[Word and element location records]
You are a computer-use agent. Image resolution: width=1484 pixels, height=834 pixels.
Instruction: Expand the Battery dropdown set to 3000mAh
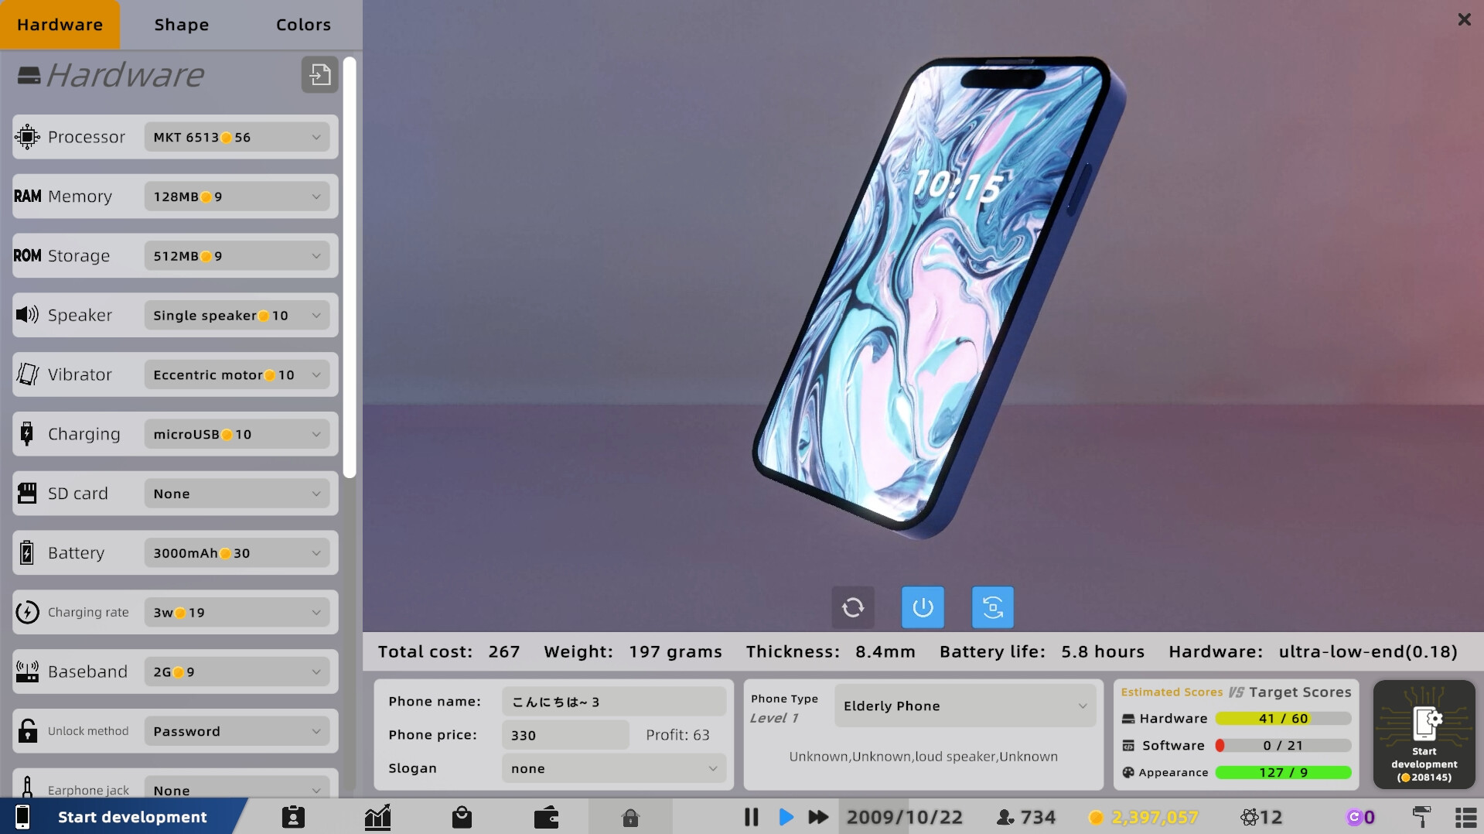(237, 552)
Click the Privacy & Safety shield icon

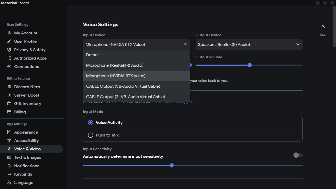9,50
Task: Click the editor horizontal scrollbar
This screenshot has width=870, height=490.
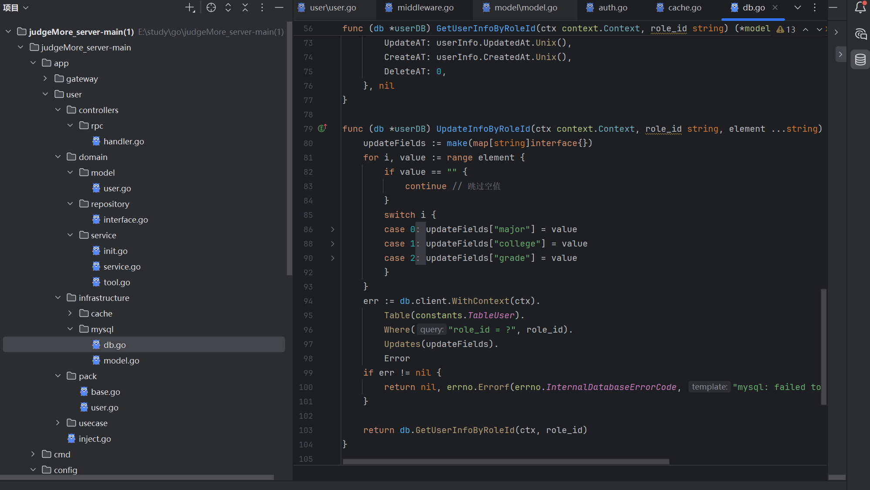Action: coord(506,462)
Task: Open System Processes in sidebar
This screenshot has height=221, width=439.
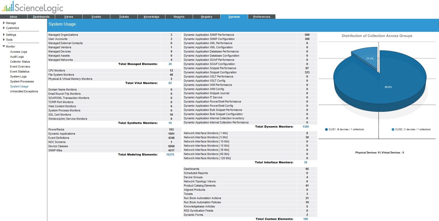Action: (22, 81)
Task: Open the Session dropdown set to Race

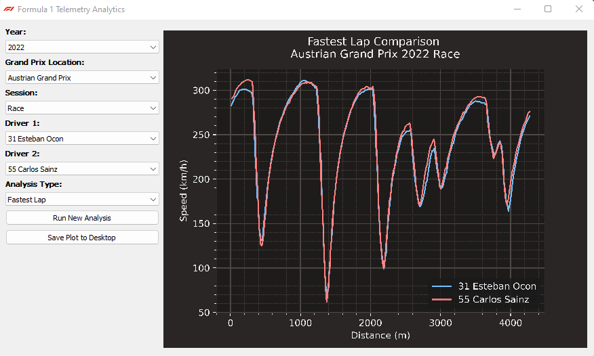Action: coord(82,108)
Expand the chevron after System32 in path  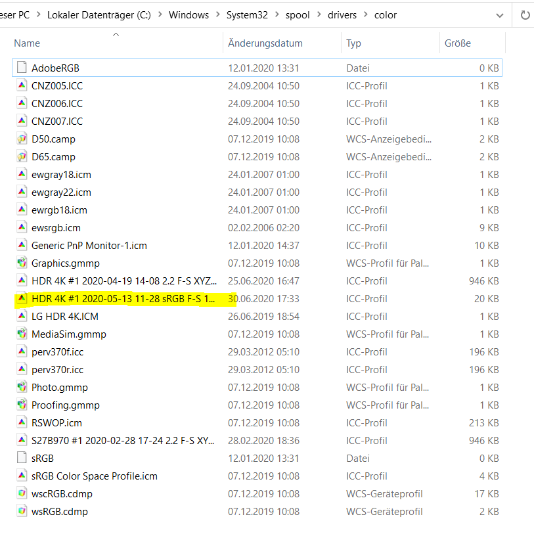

> **What you will do**:
Which lines of the material contain the string "Click"? Show each of those lines in full.

> **Written response**:
Click the Privacy & Safety shield icon
Task: Click the editor horizontal scrollbar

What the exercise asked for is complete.